A former director of equal employment opportunity for the Securities and Exchange Commission yesterday told a federal court the commission failed to take employment discrimination complaints seriously.
Phillip Savage, who served as director of the commission's equal employment opportunity office from 1976 through 1984, told the court, "it was made clear to me there was no intent to ever find discrimination occurred at the SEC."
Savage was the final witness for Catherine A. Broderick, an SEC employe who has sued the commission for sexual harassment and discrimination. The case is being tried by U.S. District Judge John H. Pratt.
Broderick has accused the agency of sexual harassment and discrimination while working at the Washington regional office of the SEC in Arlington. She said the managers at the regional office failed to promote her because she refused to participate in partying and sexual relationships in the office and complained about them.
Ernest B. Miller Jr., who currently heads the EEO operation at the SEC, testified last week there was a backlog of EEO complaints when Savage left the commission because the chairman's office failed to give Savage the authority or personnel to handle complaints.
Savage testified yesterday that while he had met regularly with former SEC chairmen Roderick Hills and Harold Williams during their tenure, former chairman John Shad, who recently became ambassador to the Netherlands, never met with him in the three years they worked together. Savage said he made repeated requests to speak with Shad after Broderick filed an EEO complaint in February 1984.
The SEC ruled against Broderick in June of 1986 on the grounds that she failed to establish she had been subjected to a sexually harassing environment that affected her ability to function. Broderick could not file a civil action against the SEC until the final EEO decision was issued.
Savage, said he was allowed to report directly to the chairman of the agency after he filed a complaint against the SEC, but shortly before he left the agency, his office was moved from a location next to the chairman's office to the basement of the building.
"There's a white male syndrome at the commission...that tends to wink their eyes at this sort of thing," Savage said of Broderick's complaint. Savage is black. "There was no doubt these things were going on, but they didn't do anything to the people involved."

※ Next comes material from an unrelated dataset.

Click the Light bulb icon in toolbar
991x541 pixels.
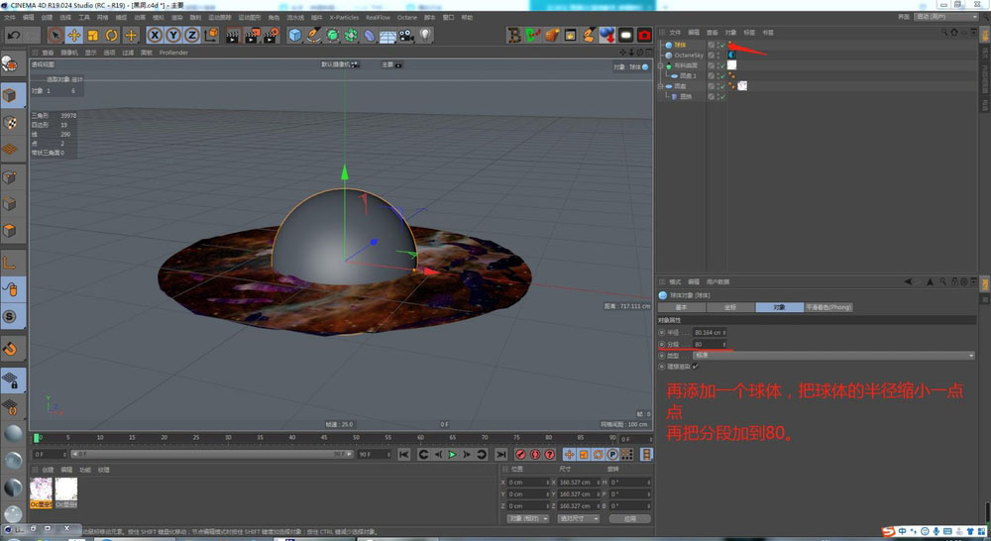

Broderick's suit names Paul F. Leonard, Herbert F. Brooks Jr., James C. Kennedy, John L. Hunter and L. Hilton Foster, all former managers of the Washington regional office of the SEC. The Washington regional office was closed and consolidated with the Philadelphia regional office in May of last year as part of cost-cutting measures, according to an SEC spokesman. All of the managers named in Broderick's suit are still employed by the SEC except Leonard, who retired as regional administrator of the Washington regional office in August 1985, according to court testimony.
In addition to an EEO investigation, Broderick's complaint also prompted an ethics inquiry into allegations involving misuse of government property, government funds, excessive drinking on the job and the granting of cash awards and other employment benefits on the basis of sex at the Washington regional office.
Pratt has ruled that the findings of the ethics investigation are not admissible in this case and the commission has not disclosed them.
The ethics investigation was conducted by the SEC's ethics counsel, Myrna Siegel, assisted by Benjamin Greenspoon, who is defending the SEC against Broderick's suit.
The SEC has denied that the incidents that occurred at the Washington regional office constituted a sexually harassing environment and have said that Broderick, who is an attorney in the office of the general counsel at the commission, has not been promoted from her GS-13 position because of a combination of poor work, tardiness and poor communications with supervisors.
Karen Wagner, director of Working Women's Institute in New York, also testified as an expert witness for Broderick yesterday.
She said there was a consistent pattern of sex harassment in the Washington regional office of the SEC and that even if there had never been any direct sexual overtures to Broderick, she still would have been a victim of sex harassment because of the atmosphere there.